In der Nähe belädt der 35-jährige Kirchenfreiwillige Andrii pflichtbewusst Sammelkisten mit Osteressen für ukrainische Truppen. „Wir versuchen, eine festliche Stimmung zu bewahren und hoffen auf Gerechtigkeit und Frieden. Dieser Feiertag, Ostern, gibt noch mehr Hoffnung. Wir müssen an den Sieg glauben, so wie wir an Jesus Christus glauben“, sagt er.
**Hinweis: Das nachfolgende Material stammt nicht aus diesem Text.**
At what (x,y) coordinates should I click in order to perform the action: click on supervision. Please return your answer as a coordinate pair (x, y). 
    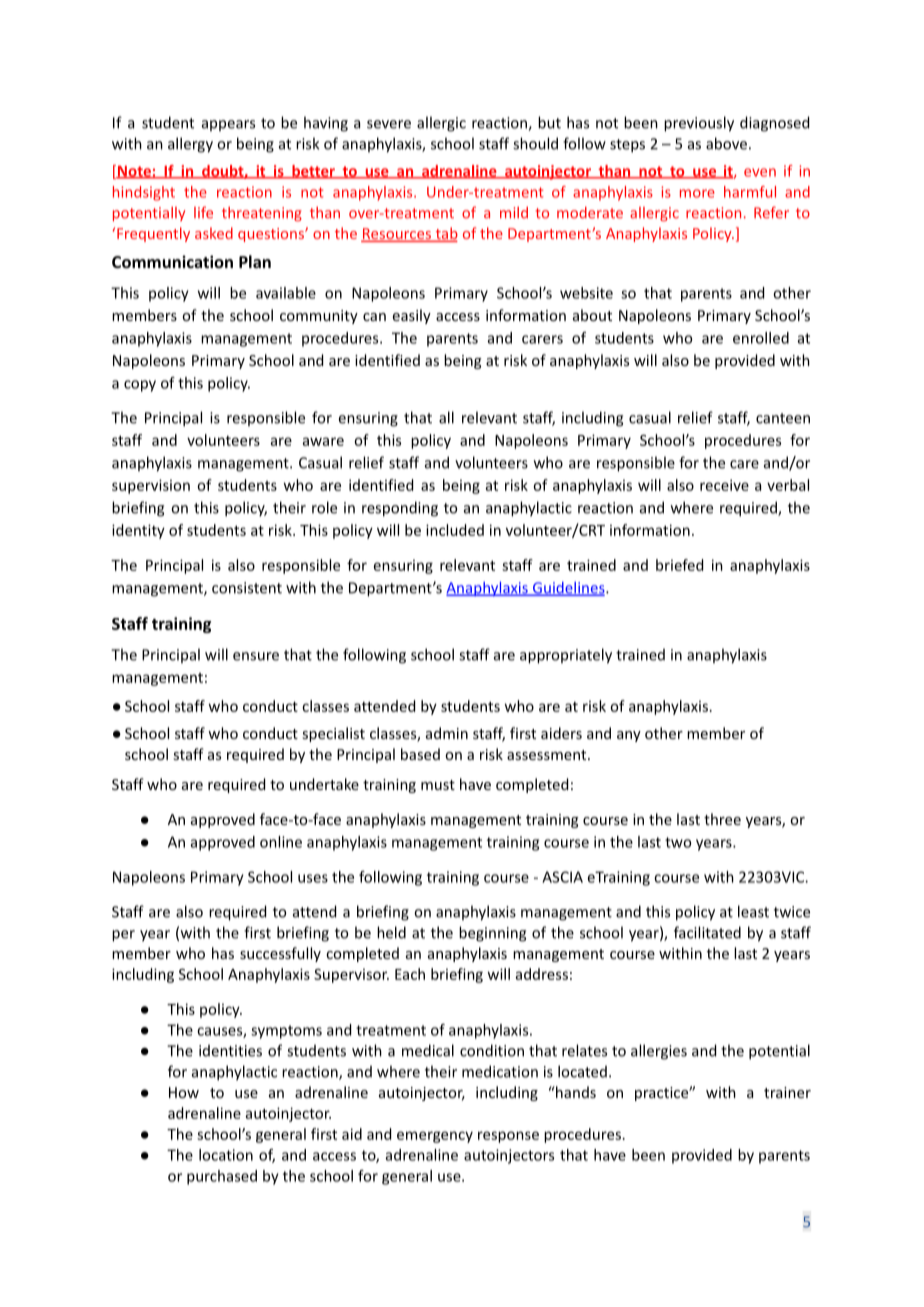
    Looking at the image, I should click on (151, 486).
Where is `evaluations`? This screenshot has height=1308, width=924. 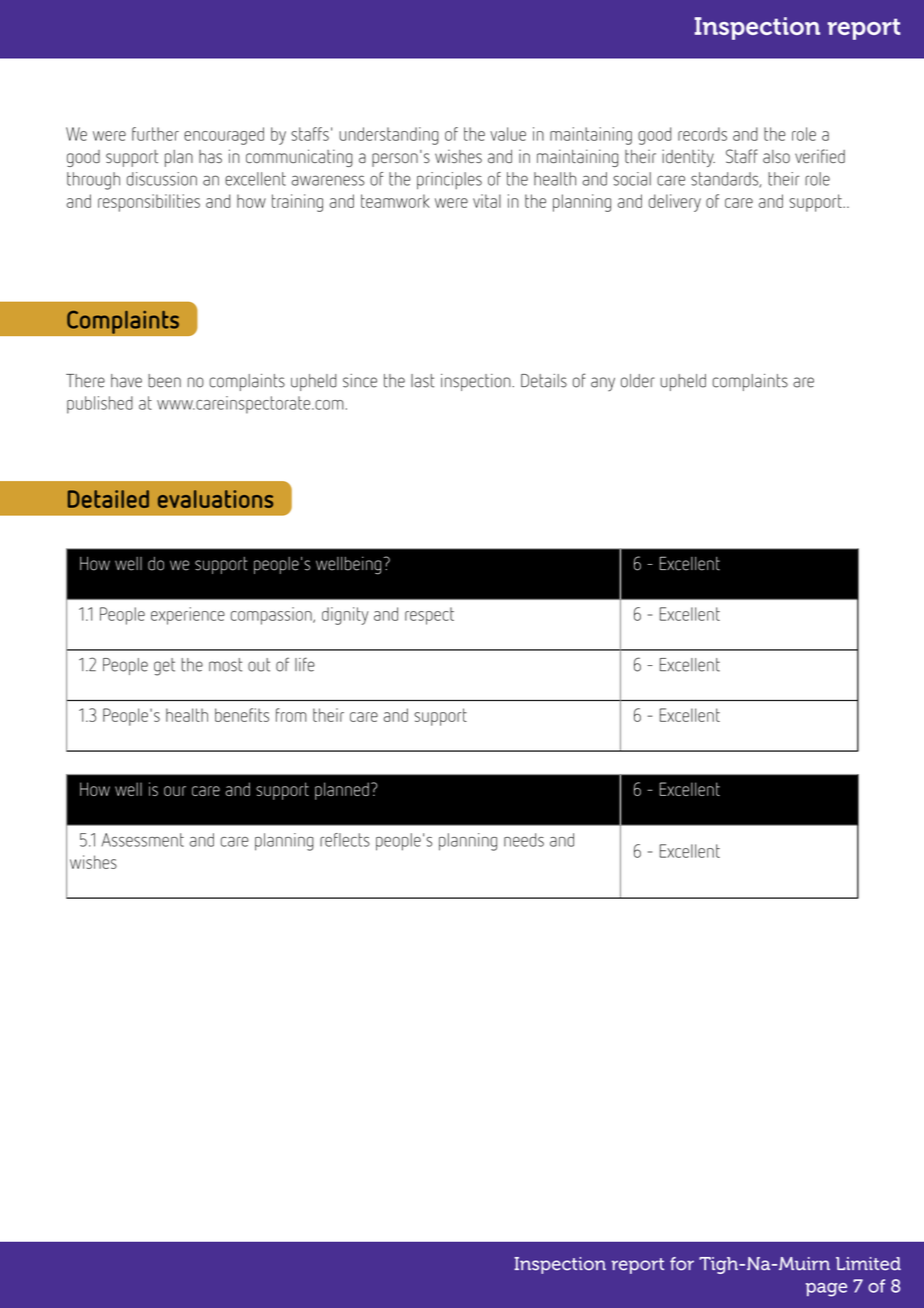 evaluations is located at coordinates (215, 499).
Er deutet auf die sich schnell füllenden Container und fügt hinzu: “Sie werden zu den Militäreinheiten geschickt, die unser Land schützen. (Die) Jungs sollten Gelegenheit haben, Paska und Wurst zu essen.”

Ein Windstoß erfasst das wunderschön bestickte Tuch, das das Körbchen der 35-jährigen Maryanna bedeckt. Nachdem sie es wieder befestigt hat, sagt sie CNN, dass ihre Familie die Warnungen beachtet habe, zu Hause zu bleiben.

Ein Osterbrauch ist es, einen Korb mit Essen mitzubringen, der mit Weihwasser gesegnet wird, bevor er nach Hause zurückkehrt, um ihn mit der Familie zu teilen.

„Es ist beängstigend und Angst in meiner Seele. In Odessa gab es heute einen Raketenangriff … Aber wir glauben an Gott und hoffen, dass alles mit dem Sieg endet“, sagt sie leise.

Als die Priesterin um die Ecke biegt, wandern ihre Augen schnell zurück zu ihrem Korb. „Wir haben eine Benachrichtigung von unseren Stadtbeamten erhalten, dass die Leute besser zu Hause bleiben sollten, aber wir können nicht“, fährt sie fort. „Wie können wir das Osterbrot nicht segnen? Wir haben es während einer Covid-Pandemie verpasst – und jetzt brauchen die Menschen den Feiertag dringend.“

Nathan Hodge und Yulia Kesaieva von CNN in Lemberg haben ebenfalls zu diesem Bericht beigetragen.